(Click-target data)
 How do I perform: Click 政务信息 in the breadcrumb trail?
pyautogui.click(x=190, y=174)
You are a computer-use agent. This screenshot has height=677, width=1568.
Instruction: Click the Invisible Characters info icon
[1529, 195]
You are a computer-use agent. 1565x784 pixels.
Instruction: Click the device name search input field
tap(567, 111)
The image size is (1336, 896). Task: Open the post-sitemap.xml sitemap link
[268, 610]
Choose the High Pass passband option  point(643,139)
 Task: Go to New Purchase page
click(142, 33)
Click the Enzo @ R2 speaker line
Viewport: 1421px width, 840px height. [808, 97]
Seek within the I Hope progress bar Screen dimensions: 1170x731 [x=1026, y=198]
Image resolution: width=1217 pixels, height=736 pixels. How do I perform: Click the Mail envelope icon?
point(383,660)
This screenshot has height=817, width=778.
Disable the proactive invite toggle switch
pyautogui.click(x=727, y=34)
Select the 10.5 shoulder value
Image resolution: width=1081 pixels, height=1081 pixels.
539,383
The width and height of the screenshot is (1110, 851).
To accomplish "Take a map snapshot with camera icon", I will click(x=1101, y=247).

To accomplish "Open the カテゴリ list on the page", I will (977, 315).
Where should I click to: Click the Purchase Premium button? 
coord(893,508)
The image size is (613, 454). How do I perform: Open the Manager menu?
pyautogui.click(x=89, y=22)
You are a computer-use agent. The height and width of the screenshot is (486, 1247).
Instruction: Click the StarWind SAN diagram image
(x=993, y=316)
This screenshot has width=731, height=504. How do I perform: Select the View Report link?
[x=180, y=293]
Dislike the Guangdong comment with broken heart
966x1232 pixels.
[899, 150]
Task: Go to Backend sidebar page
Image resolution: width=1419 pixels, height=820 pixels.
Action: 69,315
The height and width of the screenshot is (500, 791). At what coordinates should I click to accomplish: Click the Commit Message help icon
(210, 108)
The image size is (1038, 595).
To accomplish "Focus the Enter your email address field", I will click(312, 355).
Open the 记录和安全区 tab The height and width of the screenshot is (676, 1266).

● **Exercise task**: How many lines of the items above contain the string "This", counting only matches in the same case? Reply with the number alone.

● **Finished exercise**: 3